**Brief:** Your task is to repeat exactly the lines below between the line holding "Task: Open the Web Store Code dropdown" and the line holding "462x397 pixels.", inclusive, and only those.

(Recorded data)
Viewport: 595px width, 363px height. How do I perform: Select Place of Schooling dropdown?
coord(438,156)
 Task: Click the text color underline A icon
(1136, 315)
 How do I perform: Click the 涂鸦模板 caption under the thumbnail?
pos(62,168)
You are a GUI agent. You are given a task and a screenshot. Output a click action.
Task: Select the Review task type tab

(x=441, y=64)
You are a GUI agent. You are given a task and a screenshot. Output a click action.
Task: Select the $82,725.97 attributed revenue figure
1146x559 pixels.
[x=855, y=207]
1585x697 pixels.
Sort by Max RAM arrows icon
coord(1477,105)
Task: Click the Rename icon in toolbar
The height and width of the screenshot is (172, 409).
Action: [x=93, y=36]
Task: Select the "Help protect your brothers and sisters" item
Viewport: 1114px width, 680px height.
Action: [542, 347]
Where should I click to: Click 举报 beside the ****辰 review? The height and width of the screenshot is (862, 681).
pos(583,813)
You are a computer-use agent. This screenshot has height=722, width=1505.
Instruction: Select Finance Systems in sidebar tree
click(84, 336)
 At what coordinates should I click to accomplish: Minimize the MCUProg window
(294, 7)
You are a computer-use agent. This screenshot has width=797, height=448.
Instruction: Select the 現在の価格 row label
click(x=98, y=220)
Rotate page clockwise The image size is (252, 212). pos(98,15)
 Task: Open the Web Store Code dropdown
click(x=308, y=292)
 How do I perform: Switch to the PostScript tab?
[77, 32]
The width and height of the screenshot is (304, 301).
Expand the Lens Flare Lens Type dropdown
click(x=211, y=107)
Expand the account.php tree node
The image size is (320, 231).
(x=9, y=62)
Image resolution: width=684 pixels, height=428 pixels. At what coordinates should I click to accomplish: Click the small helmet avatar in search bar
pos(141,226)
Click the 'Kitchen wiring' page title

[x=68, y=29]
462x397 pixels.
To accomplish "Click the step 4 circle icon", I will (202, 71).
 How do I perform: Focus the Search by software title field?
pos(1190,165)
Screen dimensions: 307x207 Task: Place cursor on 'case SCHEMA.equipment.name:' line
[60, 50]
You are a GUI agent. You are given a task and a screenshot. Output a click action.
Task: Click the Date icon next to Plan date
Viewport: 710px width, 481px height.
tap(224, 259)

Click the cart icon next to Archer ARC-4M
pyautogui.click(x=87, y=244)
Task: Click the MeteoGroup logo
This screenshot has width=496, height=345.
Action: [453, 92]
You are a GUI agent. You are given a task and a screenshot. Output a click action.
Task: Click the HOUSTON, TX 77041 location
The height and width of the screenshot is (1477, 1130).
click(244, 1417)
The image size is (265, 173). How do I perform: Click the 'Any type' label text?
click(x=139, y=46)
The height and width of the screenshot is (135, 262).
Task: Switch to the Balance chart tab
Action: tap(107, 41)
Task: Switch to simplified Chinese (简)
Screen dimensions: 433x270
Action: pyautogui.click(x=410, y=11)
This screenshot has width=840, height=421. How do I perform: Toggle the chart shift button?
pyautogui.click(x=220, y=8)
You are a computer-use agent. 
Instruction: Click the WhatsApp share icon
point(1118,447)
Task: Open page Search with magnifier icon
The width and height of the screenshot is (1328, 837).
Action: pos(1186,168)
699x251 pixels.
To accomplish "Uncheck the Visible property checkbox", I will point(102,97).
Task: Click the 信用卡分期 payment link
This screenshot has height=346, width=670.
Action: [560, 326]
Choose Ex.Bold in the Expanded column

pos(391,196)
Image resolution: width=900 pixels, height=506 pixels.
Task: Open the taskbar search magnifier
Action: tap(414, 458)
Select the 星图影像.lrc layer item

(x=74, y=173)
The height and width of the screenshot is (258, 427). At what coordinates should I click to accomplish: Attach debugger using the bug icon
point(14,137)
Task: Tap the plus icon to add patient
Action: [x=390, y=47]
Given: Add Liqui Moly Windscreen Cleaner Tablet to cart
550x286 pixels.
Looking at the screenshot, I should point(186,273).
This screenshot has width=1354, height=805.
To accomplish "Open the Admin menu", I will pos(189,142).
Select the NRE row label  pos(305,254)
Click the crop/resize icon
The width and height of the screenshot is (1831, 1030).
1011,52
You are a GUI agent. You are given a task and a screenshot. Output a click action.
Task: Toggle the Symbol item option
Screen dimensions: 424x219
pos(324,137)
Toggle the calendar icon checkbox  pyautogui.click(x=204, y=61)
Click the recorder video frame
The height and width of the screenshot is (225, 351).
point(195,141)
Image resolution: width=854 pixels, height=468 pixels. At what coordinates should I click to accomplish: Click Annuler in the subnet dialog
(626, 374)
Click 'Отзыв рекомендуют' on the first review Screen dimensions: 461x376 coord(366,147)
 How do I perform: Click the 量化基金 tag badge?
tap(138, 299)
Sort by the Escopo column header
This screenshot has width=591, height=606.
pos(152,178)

**Answer space:**
 Task: Open the Web Store Code dropdown
click(x=308, y=292)
 How do I perform: Switch to the PostScript tab?
[77, 32]
The width and height of the screenshot is (304, 301).
Expand the Lens Flare Lens Type dropdown
click(x=211, y=107)
Expand the account.php tree node
The image size is (320, 231).
(x=9, y=62)
Image resolution: width=684 pixels, height=428 pixels. At what coordinates should I click to accomplish: Click the small helmet avatar in search bar
pos(141,226)
Click the 'Kitchen wiring' page title

[x=68, y=29]
462x397 pixels.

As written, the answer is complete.